What is being asked. Transcribe the data exactly. Leave nothing out.

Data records
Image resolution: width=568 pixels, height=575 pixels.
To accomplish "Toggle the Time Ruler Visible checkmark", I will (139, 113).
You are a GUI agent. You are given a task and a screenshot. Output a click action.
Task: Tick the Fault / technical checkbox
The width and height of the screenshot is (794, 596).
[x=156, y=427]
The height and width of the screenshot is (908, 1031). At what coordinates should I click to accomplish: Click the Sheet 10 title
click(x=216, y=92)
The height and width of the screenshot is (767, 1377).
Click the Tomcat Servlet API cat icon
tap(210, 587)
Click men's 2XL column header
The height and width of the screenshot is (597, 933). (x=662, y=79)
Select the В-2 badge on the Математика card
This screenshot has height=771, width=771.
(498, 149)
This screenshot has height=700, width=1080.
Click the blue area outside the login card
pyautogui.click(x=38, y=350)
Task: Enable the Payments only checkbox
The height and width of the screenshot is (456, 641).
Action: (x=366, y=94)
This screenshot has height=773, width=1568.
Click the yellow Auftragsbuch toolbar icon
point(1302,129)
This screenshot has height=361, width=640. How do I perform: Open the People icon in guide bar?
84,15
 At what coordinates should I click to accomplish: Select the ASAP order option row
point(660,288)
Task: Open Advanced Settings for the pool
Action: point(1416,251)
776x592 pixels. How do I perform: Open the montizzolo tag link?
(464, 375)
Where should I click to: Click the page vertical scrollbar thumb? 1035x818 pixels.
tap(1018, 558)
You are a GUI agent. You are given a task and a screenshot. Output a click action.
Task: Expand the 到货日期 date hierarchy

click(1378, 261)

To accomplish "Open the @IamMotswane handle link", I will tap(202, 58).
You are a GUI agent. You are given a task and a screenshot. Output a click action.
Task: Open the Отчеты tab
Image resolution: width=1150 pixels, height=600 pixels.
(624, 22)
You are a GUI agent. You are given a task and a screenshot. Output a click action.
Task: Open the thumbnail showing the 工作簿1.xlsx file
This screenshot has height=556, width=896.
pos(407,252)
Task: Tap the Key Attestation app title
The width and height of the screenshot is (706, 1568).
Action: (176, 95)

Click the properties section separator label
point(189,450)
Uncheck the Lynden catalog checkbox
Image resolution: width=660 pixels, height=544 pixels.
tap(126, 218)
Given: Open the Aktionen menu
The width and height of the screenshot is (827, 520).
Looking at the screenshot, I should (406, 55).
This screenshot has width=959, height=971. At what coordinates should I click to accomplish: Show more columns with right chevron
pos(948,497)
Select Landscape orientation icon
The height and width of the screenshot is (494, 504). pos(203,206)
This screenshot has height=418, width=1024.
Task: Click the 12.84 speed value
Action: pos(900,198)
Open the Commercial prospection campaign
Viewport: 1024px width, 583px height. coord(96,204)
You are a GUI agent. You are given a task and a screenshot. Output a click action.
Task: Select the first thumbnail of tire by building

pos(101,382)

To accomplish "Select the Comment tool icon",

Result of this task.
Image resolution: width=568 pixels, height=575 pixels.
To accomplish "Toggle the Time Ruler Visible checkmark", I will (139, 113).
You are a GUI agent. You are given a task and a screenshot. Output a click action.
Task: Tick the Fault / technical checkbox
The width and height of the screenshot is (794, 596).
[x=156, y=427]
The height and width of the screenshot is (908, 1031). At what coordinates should I click to accomplish: Click the Sheet 10 title
click(x=216, y=92)
The height and width of the screenshot is (767, 1377).
Click the Tomcat Servlet API cat icon
tap(210, 587)
Click men's 2XL column header
The height and width of the screenshot is (597, 933). (x=662, y=79)
Select the В-2 badge on the Математика card
This screenshot has height=771, width=771.
(498, 149)
This screenshot has height=700, width=1080.
Click the blue area outside the login card
pyautogui.click(x=38, y=350)
Task: Enable the Payments only checkbox
The height and width of the screenshot is (456, 641).
Action: (x=366, y=94)
This screenshot has height=773, width=1568.
Click the yellow Auftragsbuch toolbar icon
point(1302,129)
This screenshot has height=361, width=640. How do I perform: Open the People icon in guide bar?
84,15
 At what coordinates should I click to accomplish: Select the ASAP order option row
point(660,288)
Task: Open Advanced Settings for the pool
Action: point(1416,251)
776x592 pixels. How do I perform: Open the montizzolo tag link?
(464, 375)
Where should I click to: Click the page vertical scrollbar thumb? 1035x818 pixels.
tap(1018, 558)
You are a GUI agent. You are given a task and a screenshot. Output a click action.
Task: Expand the 到货日期 date hierarchy

click(1378, 261)

To accomplish "Open the @IamMotswane handle link", I will tap(202, 58).
You are a GUI agent. You are given a task and a screenshot. Output a click action.
Task: Open the Отчеты tab
Image resolution: width=1150 pixels, height=600 pixels.
(624, 22)
You are a GUI agent. You are given a task and a screenshot. Output a click action.
Task: Open the thumbnail showing the 工作簿1.xlsx file
This screenshot has height=556, width=896.
pos(407,252)
Task: Tap the Key Attestation app title
The width and height of the screenshot is (706, 1568).
Action: (176, 95)

Click the properties section separator label
point(189,450)
Uncheck the Lynden catalog checkbox
Image resolution: width=660 pixels, height=544 pixels.
tap(126, 218)
Given: Open the Aktionen menu
The width and height of the screenshot is (827, 520).
Looking at the screenshot, I should (406, 55).
This screenshot has width=959, height=971. At what coordinates should I click to accomplish: Show more columns with right chevron
pos(948,497)
Select Landscape orientation icon
The height and width of the screenshot is (494, 504). pos(203,206)
This screenshot has height=418, width=1024.
Task: Click the 12.84 speed value
Action: pos(900,198)
Open the Commercial prospection campaign
Viewport: 1024px width, 583px height. coord(96,204)
You are a GUI agent. You are given a task and a screenshot. Output a click action.
Task: Select the first thumbnail of tire by building

pos(101,382)

To accomplish "Select the Comment tool icon",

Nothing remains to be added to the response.